TO DO
Reproduce verbatim the stretch of entries from the line containing "You are a GUI" through the line containing "Action: (x=396, y=139)", including both of those lines. Leave the pictures out of your copy.

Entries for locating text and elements
•••

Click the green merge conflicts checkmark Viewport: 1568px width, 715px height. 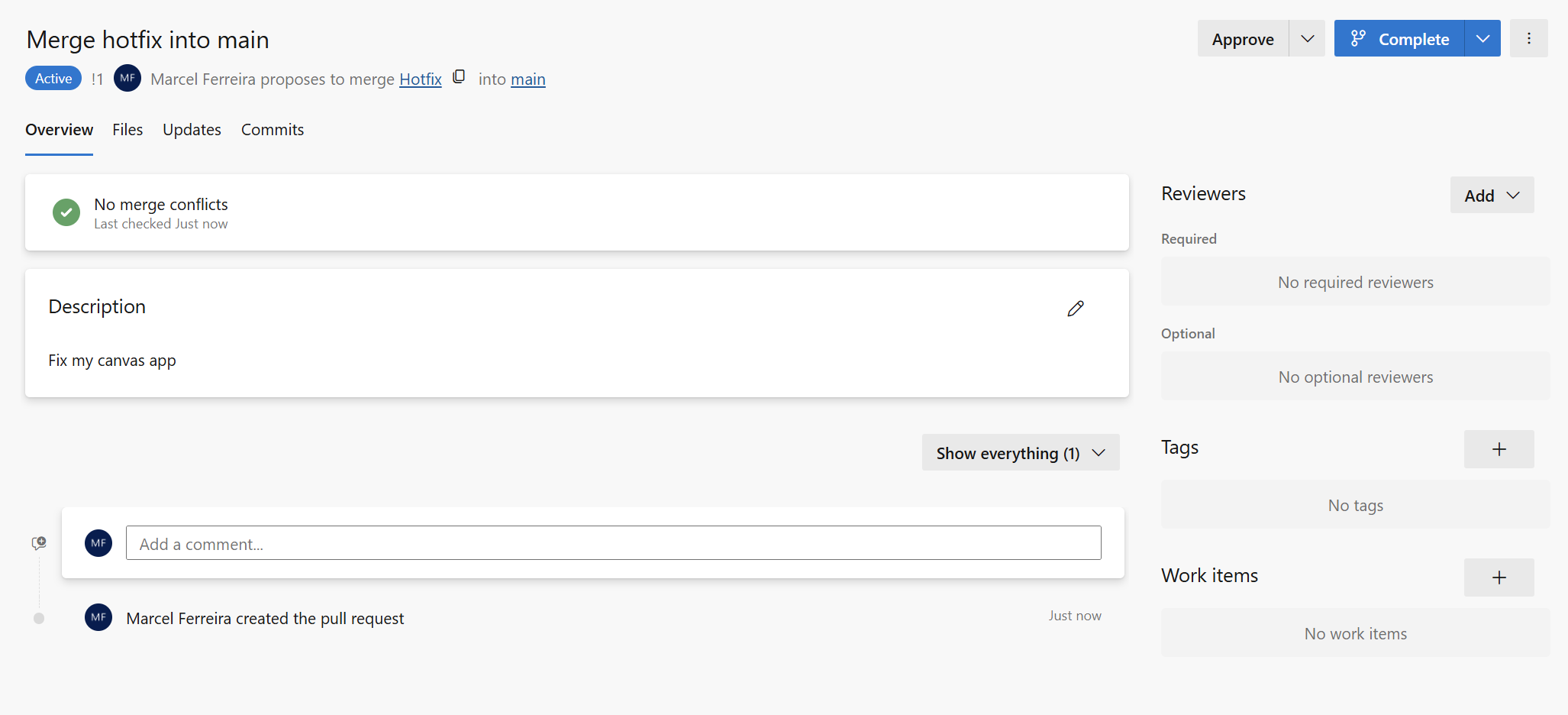pyautogui.click(x=66, y=212)
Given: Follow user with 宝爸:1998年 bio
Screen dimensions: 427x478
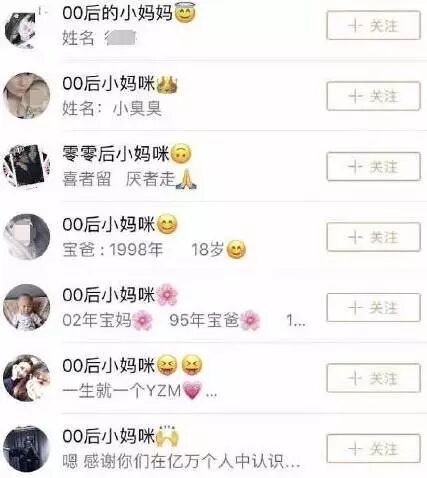Looking at the screenshot, I should pos(373,237).
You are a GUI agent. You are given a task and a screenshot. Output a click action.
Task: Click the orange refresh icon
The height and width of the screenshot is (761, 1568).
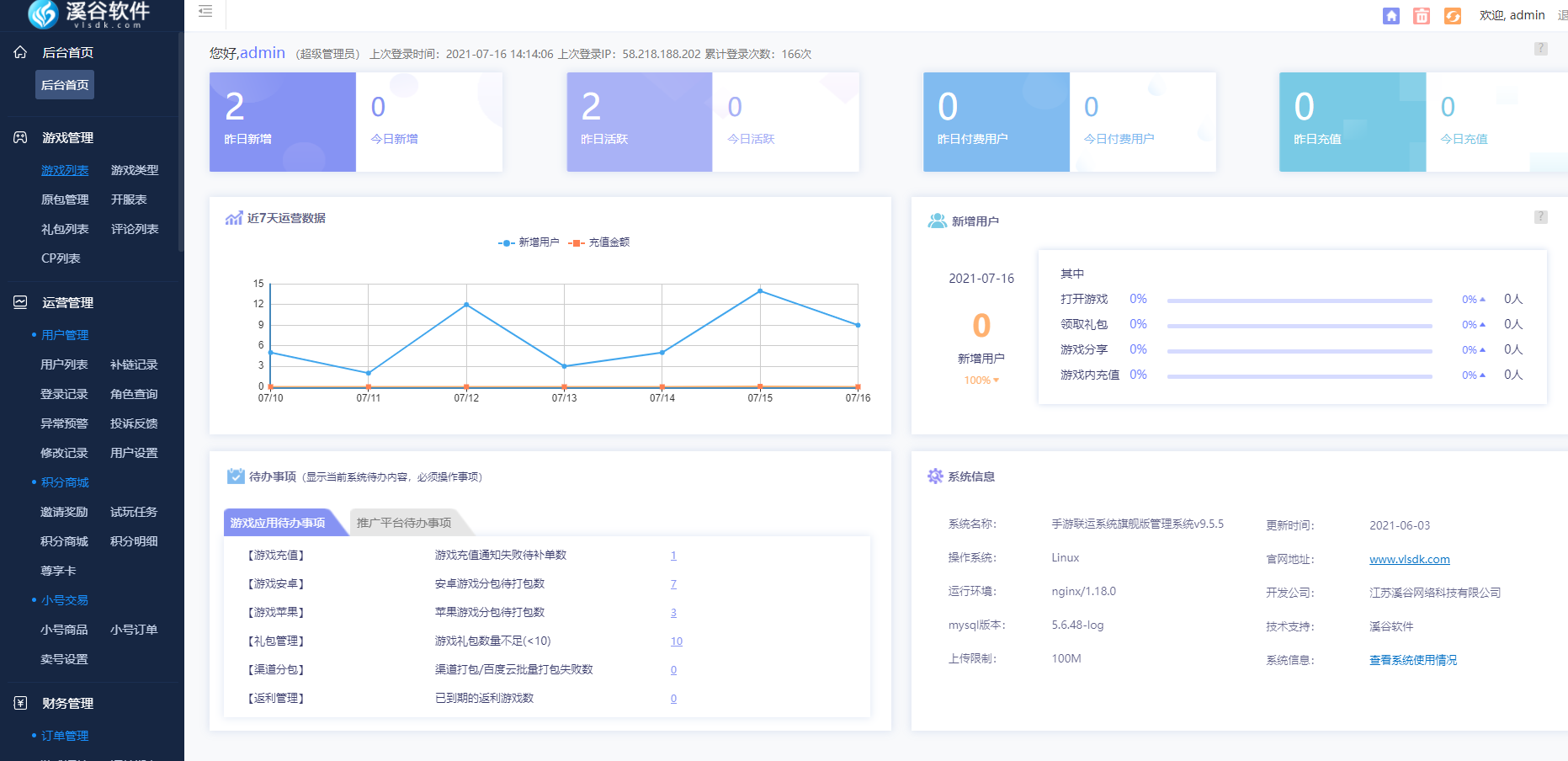click(1453, 16)
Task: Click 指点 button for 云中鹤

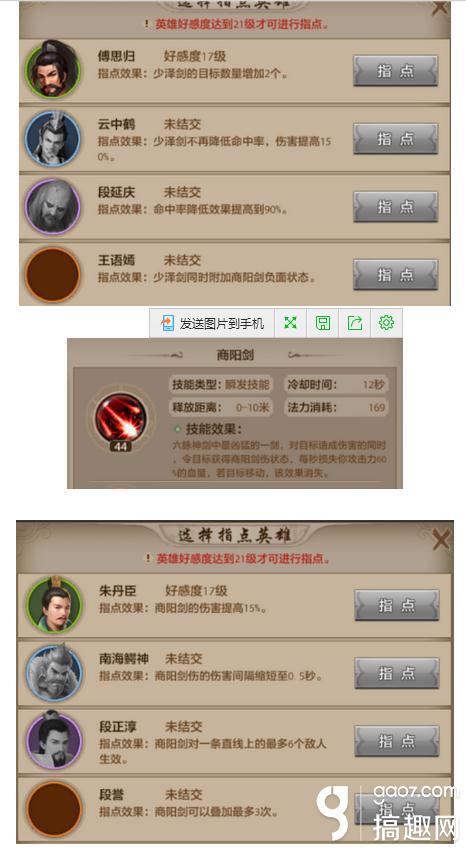Action: (x=396, y=139)
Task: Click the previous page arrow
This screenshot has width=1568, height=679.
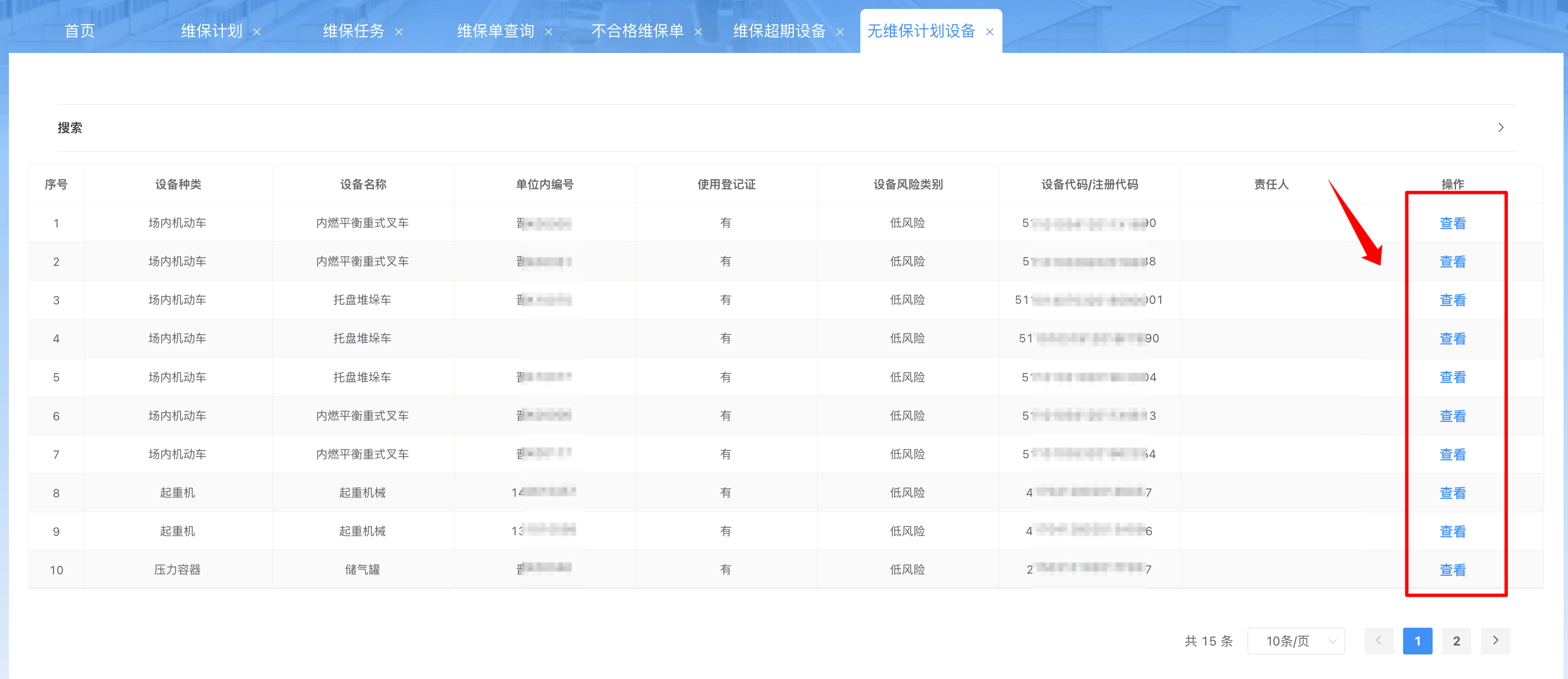Action: [x=1378, y=641]
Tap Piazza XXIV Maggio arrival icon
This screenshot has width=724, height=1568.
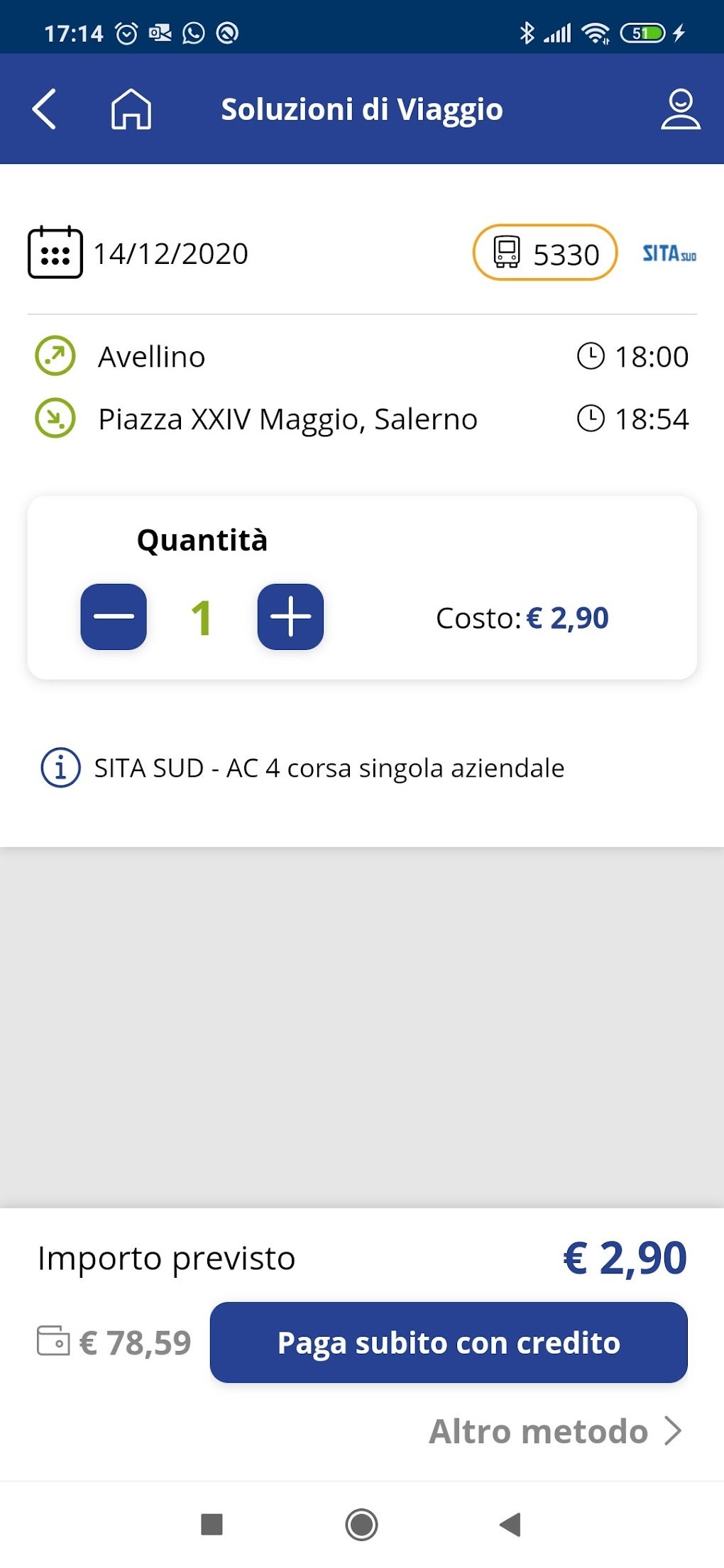coord(55,419)
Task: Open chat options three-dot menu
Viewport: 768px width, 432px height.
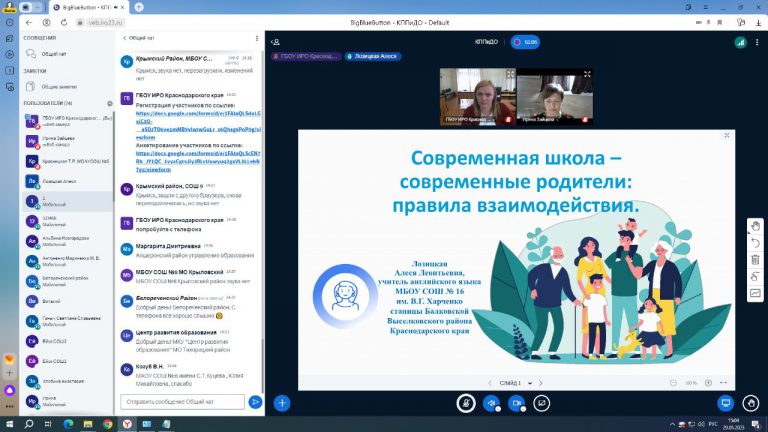Action: pos(260,38)
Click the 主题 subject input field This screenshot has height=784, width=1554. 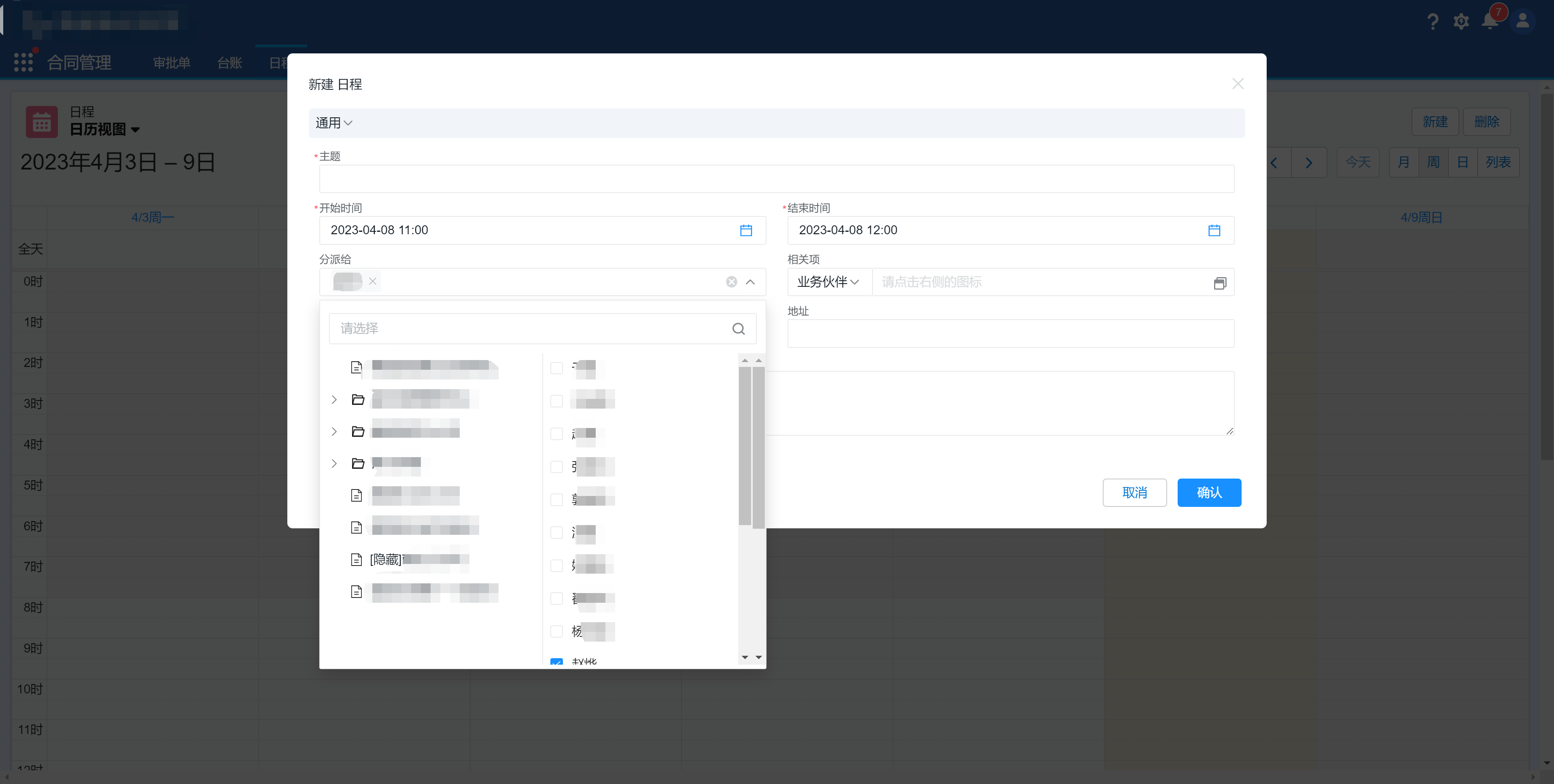click(776, 179)
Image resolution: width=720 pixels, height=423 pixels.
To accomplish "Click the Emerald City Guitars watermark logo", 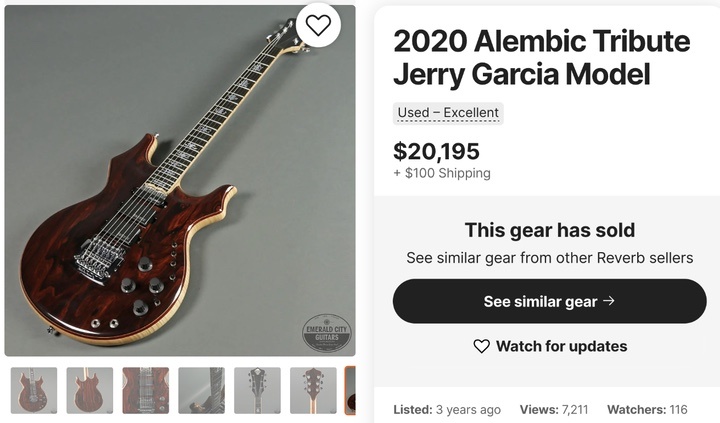I will coord(328,334).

•••

RIGHT ANSWER
You are a GUI agent. You are given a task and a screenshot. Output a click action.
Task: Click the orange refresh icon
The height and width of the screenshot is (761, 1568).
click(1453, 16)
Task: Click 指点 button for 云中鹤

Action: (x=396, y=139)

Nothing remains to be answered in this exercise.